Based on the intrinsic value model we can easily suggest investor where and when to invest and if
already holding shares then what to do with them (i.e. hold, sell)
Comparing the leading players in the banking sector is possible and on this basis future investment
decision can be based.
Long term and short term analysis can be easily done by mixing the technical with fundamental analysis
to give a more complete picture.
Technical analysis uses only prices to predicted future value ignoring other factors.
Fundamental analysis analyses company‟s financial statement and health ignoring share prices to predict
the future value.
Just technical or fundamental analysis is not complete in itself.

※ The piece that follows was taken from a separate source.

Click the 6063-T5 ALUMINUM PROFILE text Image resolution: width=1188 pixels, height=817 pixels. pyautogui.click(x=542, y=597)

Combining the two gives the better result.

Limitations

Some of the limitations of the current study are owing to the limitations of the modes of analysis
themselves.
Fundamental analysis calculations are based on historical data – past performance record may not give
an absolutely accurate prediction for future, especially stock prices. Still past performance record is a
crucial driver in determining the worth of the firm.
Indicators used in technical analysis are mostly lag indicators. Divergence signals may not be always
reliable.
Technical analysis takes only prices and volumes into account; in contrast fundamental analysis does not
into take into account the trends in prices and volumes.
For technical analysis, we have taken a window of June 10- Oct 10. Analysis will present a short run view.

Further Directions

The present study may be well supplemented with technical analysis done over longer windows of price
movement. Several such observations of medium and long term (250 days) analyses will blend well with
the fundamental analysis in providing a holistic picture on the firm‟s worth.